悪役教師は、平和な学校生活を送りたい
 補講クラスの生徒全員が進級できたというのは、学校中を驚かせた。

 一番混乱していたのは、ディアナに「全員合格したら補講クラスのあり方を再考する」と提案した本人である校長。
 彼はそれでも、「再考するとは言ったが、必ず撤廃するとは言っていない」と空とぼけようとした結果、堪忍袋の緒が切れた副校長の雷が落ちた。彼は雷属性なので、ディアナには本当に彼の頭の上でバチバチと電撃が弾けているのが見えた。

 しかもそこに、廊下で立ち聞きしていた他の教師たちも詰め寄ってきた。
 多くの者から、「補講クラスがこのままだと、アルノルト先生のような思想になる者が出てきてしまう」「生徒たちが弱者を見下すようになってはならない」「そもそも、補講クラスの生徒にはきちんと実力があると判断された」「むしろ、補講クラス外の生徒でも落第点を取った者は数多くいる」などと訴えかけられた。

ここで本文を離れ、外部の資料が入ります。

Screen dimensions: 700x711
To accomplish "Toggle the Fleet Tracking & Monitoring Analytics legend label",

 そうして何度も副校長の雷が落ちながら職員会議で話を詰めた結果、補講クラスは撤廃となり、新たに「習熟度別クラス」がもうけられることになった。

 今年の補講クラスの生徒にしても、ツェツィーリエのように魔力は十分だがコントロール力が低い者、エーリカのように実技はまだいいが座学が苦手な者、のように様々なケースが存在する。それにそもそもリュディガーやエルヴィン、ルッツやレーネなどは補講クラスに入れるのとは少し事情が違う。

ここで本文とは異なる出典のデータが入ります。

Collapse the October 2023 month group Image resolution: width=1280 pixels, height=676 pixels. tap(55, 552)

 そういうことで、教科ごとに苦手分野に集中して取り組めるようにクラスを再編することになった。
 来年度からすぐにというのは難しいので、これから再編の移行期間に入り、数年間は試行錯誤の日々になるだろうと言われている。

 校長も最後までグダグダ言っていたが、最終的には「僕が校長なのに……」と半べそ状態になり、他の厳つい教員たちに囲まれてサインをした書類を国に提出することになった。

 また、クラス編成再考やフェルディナントの処分などですっかり校長は参ってしまったようで、「もう無理です」という言葉を残して退職してしまった。
 だが校長の座にはすんなりと副校長が就くことになり、しかも皆がそれを歓迎したこともあり、校長が代替わりしてもほとんど悪影響は出なかったようだ。

 学校の内部ではいろいろな取り組みがなされているが、進級試験を終えた一年生たちは心安らげる春休みに突入していた。

 この前二年生も卒業していったため、校内にいるのは自分たちだけ。そういうことでまったりとした時間が続いたある日、ディアナは生徒たちを連れて王都にある洒落たレストランに向かった。